── INFORMATION SUPPLIED ──

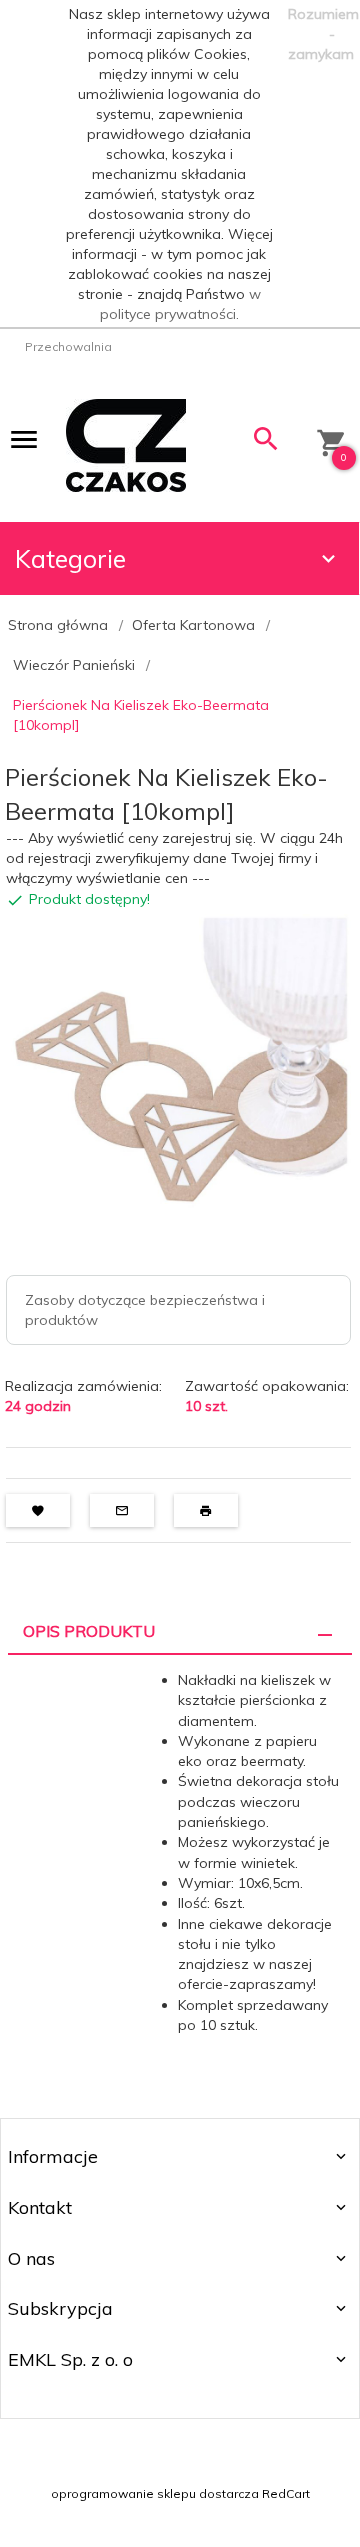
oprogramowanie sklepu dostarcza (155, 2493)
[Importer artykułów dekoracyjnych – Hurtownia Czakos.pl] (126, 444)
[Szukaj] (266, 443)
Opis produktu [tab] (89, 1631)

───
── INFORMATION SUPPLIED ──

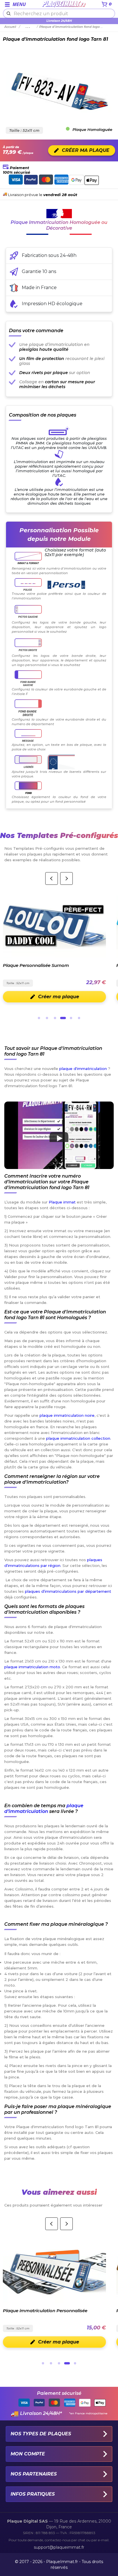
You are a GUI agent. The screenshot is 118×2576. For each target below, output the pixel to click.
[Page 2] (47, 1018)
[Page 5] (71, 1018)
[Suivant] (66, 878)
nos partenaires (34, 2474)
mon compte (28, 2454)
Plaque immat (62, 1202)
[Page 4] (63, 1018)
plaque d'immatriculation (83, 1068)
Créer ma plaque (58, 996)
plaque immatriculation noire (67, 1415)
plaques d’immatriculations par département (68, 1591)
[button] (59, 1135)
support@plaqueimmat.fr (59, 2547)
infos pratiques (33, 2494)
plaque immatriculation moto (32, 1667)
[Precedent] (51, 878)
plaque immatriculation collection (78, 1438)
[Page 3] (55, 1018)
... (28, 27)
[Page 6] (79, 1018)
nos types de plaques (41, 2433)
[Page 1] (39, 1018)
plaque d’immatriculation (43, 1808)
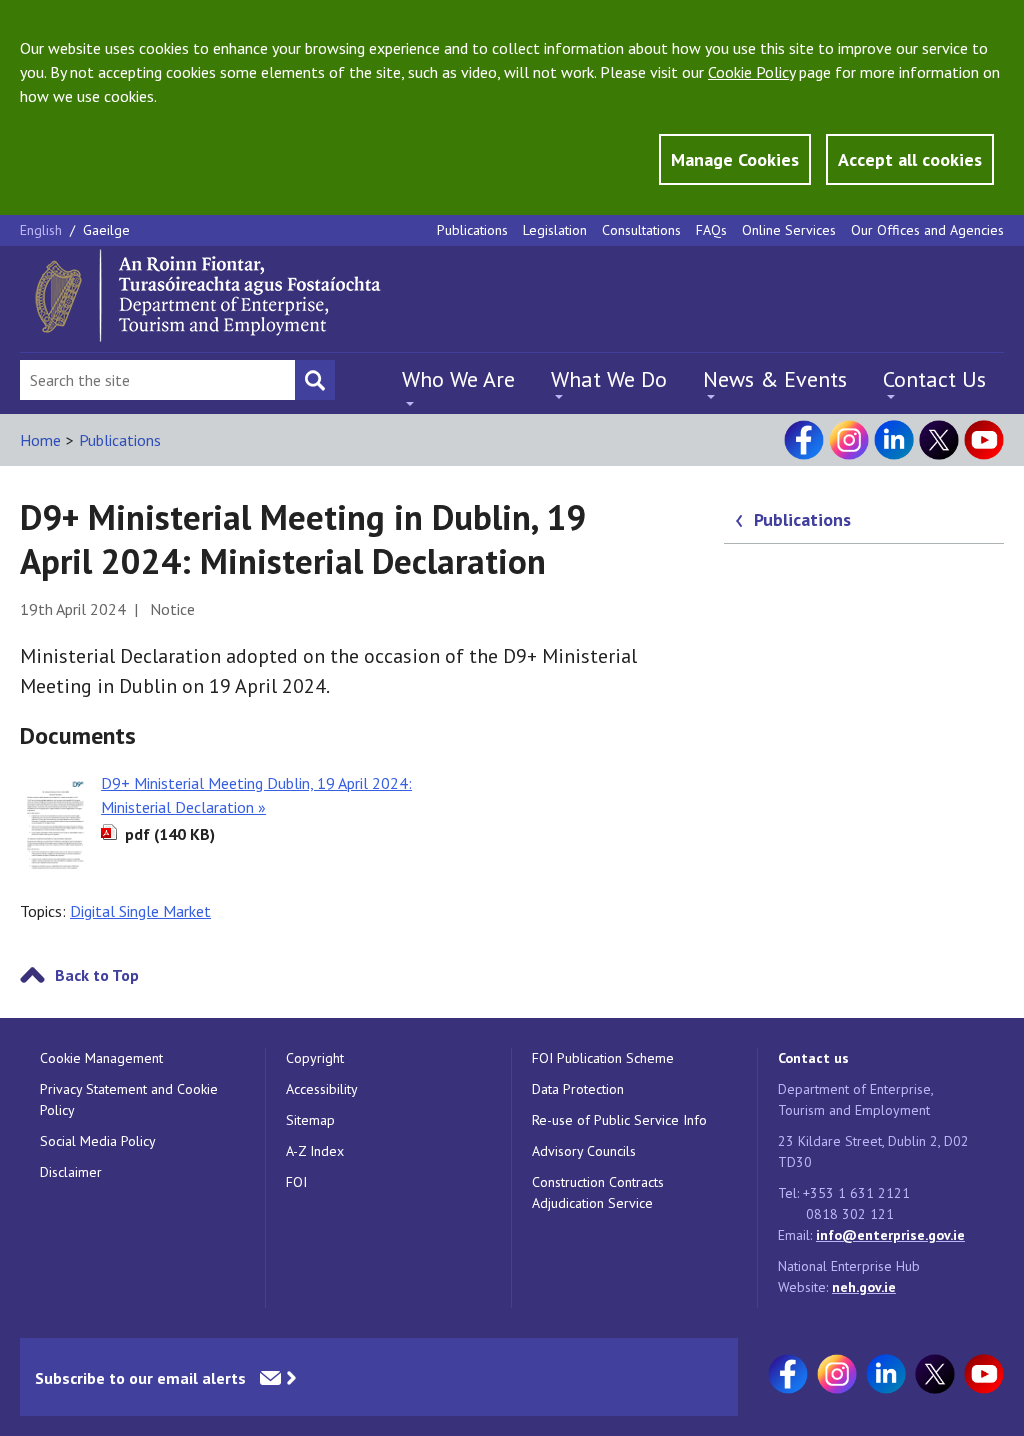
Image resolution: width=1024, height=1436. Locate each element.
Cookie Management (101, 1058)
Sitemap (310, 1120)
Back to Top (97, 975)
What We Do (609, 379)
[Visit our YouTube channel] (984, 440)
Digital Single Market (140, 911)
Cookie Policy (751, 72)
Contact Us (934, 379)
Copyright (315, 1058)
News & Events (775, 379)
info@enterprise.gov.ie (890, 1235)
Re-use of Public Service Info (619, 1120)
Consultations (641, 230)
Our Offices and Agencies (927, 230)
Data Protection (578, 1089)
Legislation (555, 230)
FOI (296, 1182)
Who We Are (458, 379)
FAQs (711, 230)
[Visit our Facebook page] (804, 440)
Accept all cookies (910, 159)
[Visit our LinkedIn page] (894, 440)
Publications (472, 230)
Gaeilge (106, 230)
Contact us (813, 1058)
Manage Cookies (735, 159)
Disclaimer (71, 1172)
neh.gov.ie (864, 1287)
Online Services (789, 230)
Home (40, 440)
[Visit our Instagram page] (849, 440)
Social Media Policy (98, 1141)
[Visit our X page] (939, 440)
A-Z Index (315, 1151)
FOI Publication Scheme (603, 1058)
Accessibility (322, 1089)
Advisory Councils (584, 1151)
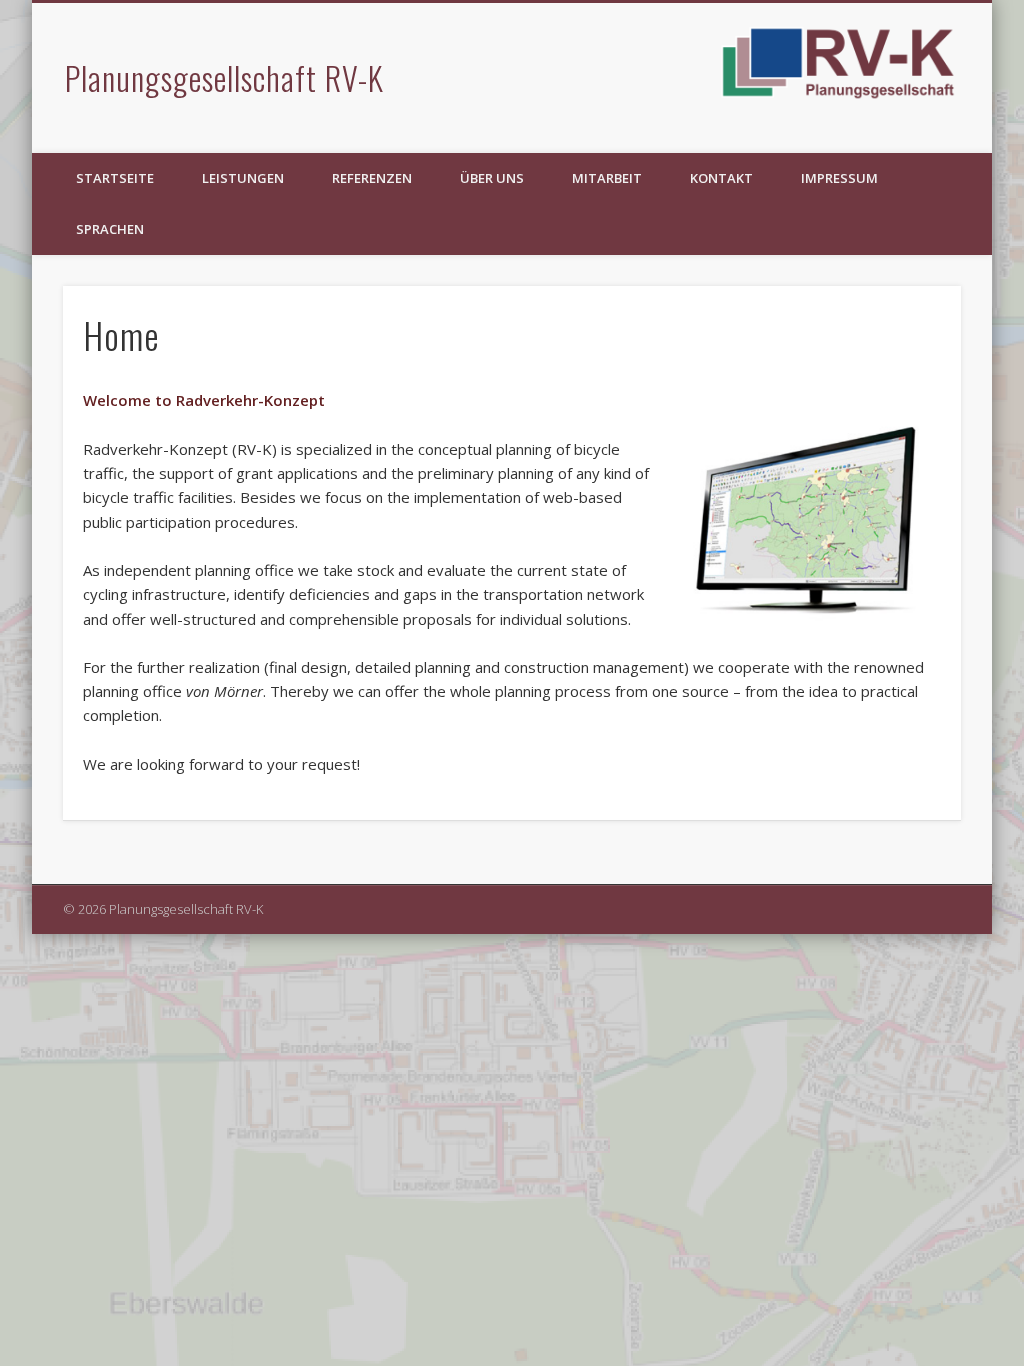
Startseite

───

Your answer should consist of the lines from the line with "[Page 5] (71, 1018)" to the line with "plaque d’immatriculation (43, 1808)" above, repeated exactly, both ends included.

[Page 5] (71, 1018)
[Suivant] (66, 878)
nos partenaires (34, 2474)
mon compte (28, 2454)
Plaque immat (62, 1202)
[Page 4] (63, 1018)
plaque d'immatriculation (83, 1068)
Créer ma plaque (58, 996)
plaque immatriculation noire (67, 1415)
plaques d’immatriculations par département (68, 1591)
[button] (59, 1135)
support@plaqueimmat.fr (59, 2547)
infos pratiques (33, 2494)
plaque immatriculation moto (32, 1667)
[Precedent] (51, 878)
plaque immatriculation collection (78, 1438)
[Page 3] (55, 1018)
... (28, 27)
[Page 6] (79, 1018)
nos types de plaques (41, 2433)
[Page 1] (39, 1018)
plaque d’immatriculation (43, 1808)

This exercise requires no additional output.